[Material from a data source]
(begin)

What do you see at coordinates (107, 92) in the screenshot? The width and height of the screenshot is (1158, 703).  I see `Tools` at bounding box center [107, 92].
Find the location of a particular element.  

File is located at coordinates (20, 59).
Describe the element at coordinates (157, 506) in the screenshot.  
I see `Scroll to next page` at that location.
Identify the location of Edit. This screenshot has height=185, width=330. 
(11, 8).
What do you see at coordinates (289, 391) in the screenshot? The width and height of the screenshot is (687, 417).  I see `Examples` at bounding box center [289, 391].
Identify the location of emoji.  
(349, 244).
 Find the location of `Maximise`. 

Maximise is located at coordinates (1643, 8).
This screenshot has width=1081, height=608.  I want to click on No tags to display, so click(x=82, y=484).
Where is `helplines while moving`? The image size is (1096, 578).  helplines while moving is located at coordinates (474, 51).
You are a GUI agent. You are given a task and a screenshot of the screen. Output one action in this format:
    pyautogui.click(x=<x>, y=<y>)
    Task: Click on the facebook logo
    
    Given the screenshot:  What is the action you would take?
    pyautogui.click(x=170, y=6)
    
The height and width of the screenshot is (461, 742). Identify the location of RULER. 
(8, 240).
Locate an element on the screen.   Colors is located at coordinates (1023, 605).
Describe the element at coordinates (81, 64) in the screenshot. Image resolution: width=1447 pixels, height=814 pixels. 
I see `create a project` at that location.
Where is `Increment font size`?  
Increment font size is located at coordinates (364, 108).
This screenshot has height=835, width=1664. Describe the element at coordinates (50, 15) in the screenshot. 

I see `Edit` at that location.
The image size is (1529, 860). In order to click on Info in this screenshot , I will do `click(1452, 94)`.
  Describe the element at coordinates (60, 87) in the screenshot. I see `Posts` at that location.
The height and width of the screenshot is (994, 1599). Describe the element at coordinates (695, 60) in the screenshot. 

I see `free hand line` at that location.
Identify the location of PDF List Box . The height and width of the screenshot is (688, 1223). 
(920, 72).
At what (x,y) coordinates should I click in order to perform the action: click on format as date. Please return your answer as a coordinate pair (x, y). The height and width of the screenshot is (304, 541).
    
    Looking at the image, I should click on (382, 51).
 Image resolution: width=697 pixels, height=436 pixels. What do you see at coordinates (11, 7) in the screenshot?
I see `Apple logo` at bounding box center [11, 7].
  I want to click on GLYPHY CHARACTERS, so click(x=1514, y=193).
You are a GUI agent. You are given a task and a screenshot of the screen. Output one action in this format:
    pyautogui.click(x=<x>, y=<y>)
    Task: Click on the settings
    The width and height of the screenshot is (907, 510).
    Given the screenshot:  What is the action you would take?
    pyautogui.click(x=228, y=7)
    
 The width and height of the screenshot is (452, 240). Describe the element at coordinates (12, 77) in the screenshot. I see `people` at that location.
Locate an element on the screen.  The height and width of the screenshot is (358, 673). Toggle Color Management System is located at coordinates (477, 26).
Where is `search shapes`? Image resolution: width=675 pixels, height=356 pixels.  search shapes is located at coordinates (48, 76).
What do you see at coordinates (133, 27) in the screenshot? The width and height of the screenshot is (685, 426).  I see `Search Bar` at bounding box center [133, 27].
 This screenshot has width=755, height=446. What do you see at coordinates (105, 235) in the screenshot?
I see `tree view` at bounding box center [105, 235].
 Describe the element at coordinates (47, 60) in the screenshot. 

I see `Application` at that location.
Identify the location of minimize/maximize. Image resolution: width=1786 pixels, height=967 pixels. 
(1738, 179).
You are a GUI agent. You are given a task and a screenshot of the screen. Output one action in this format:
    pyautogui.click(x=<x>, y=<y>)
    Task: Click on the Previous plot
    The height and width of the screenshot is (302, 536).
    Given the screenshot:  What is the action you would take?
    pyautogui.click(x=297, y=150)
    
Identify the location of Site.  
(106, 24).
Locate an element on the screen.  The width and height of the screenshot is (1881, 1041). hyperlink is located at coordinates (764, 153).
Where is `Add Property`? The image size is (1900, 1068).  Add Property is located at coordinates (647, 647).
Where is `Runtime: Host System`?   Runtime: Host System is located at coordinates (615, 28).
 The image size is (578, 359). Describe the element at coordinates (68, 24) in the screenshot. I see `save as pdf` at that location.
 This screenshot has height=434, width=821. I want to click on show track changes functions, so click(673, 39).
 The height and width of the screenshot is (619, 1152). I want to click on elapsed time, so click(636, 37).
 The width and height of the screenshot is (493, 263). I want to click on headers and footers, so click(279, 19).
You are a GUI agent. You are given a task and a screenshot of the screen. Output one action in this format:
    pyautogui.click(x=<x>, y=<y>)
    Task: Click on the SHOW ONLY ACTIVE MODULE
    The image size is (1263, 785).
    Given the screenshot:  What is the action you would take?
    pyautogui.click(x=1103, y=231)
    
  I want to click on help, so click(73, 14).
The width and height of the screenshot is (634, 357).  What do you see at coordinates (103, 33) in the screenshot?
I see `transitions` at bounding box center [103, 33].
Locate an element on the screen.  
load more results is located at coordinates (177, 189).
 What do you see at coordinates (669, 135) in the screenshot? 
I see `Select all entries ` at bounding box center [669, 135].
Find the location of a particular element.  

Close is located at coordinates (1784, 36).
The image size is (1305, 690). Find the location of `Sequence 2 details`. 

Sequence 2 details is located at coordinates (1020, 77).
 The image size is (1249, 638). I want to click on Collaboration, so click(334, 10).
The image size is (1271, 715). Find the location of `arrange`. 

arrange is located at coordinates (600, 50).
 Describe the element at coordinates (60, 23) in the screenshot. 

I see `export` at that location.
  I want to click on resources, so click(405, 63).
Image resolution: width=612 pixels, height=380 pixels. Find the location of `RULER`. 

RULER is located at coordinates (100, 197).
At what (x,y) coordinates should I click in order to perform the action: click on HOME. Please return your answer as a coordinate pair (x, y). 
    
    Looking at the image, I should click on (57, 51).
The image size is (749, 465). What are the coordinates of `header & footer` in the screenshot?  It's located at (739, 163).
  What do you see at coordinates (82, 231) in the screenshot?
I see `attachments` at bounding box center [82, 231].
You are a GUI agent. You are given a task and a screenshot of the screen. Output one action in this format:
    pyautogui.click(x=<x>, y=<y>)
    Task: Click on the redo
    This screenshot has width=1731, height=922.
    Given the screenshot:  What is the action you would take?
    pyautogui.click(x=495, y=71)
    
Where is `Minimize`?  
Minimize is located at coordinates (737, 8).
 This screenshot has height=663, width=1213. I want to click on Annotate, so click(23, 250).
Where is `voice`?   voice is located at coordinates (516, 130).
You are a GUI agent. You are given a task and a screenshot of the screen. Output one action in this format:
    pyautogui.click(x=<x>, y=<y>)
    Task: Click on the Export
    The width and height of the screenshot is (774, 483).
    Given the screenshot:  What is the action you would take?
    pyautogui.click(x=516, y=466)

(end)

What is expected
Please rewrite the lines of the material from the line containing "The image size is (1271, 715)." through the end of the material, inclusive, as a Markdown table with the columns "No." and "Line", omitting blank lines.

Exercise answer
| No. | Line |
|---|---|
| 1 | The image size is (1271, 715). Find the location of `arrange`.  |
| 2 | arrange is located at coordinates (600, 50). |
| 3 |  Describe the element at coordinates (60, 23) in the screenshot.  |
| 4 | I see `export` at that location. |
| 5 |   I want to click on resources, so click(405, 63). |
| 6 | Image resolution: width=612 pixels, height=380 pixels. Find the location of `RULER`.  |
| 7 | RULER is located at coordinates (100, 197). |
| 8 | At what (x,y) coordinates should I click in order to perform the action: click on HOME. Please return your answer as a coordinate pair (x, y).  |
| 9 |     Looking at the image, I should click on (57, 51). |
| 10 | The image size is (749, 465). What are the coordinates of `header & footer` in the screenshot?  It's located at (739, 163). |
| 11 |   What do you see at coordinates (82, 231) in the screenshot? |
| 12 | I see `attachments` at bounding box center [82, 231]. |
| 13 | You are a GUI agent. You are given a task and a screenshot of the screen. Output one action in this format: |
| 14 |     pyautogui.click(x=<x>, y=<y>) |
| 15 |     Task: Click on the redo |
| 16 |     This screenshot has width=1731, height=922. |
| 17 |     Given the screenshot:  What is the action you would take? |
| 18 |     pyautogui.click(x=495, y=71) |
| 19 | Where is `Minimize`?   |
| 20 | Minimize is located at coordinates (737, 8). |
| 21 |  This screenshot has height=663, width=1213. I want to click on Annotate, so click(23, 250). |
| 22 | Where is `voice`?   voice is located at coordinates (516, 130). |
| 23 | You are a GUI agent. You are given a task and a screenshot of the screen. Output one action in this format: |
| 24 |     pyautogui.click(x=<x>, y=<y>) |
| 25 |     Task: Click on the Export |
| 26 |     The width and height of the screenshot is (774, 483). |
| 27 |     Given the screenshot:  What is the action you would take? |
| 28 |     pyautogui.click(x=516, y=466) |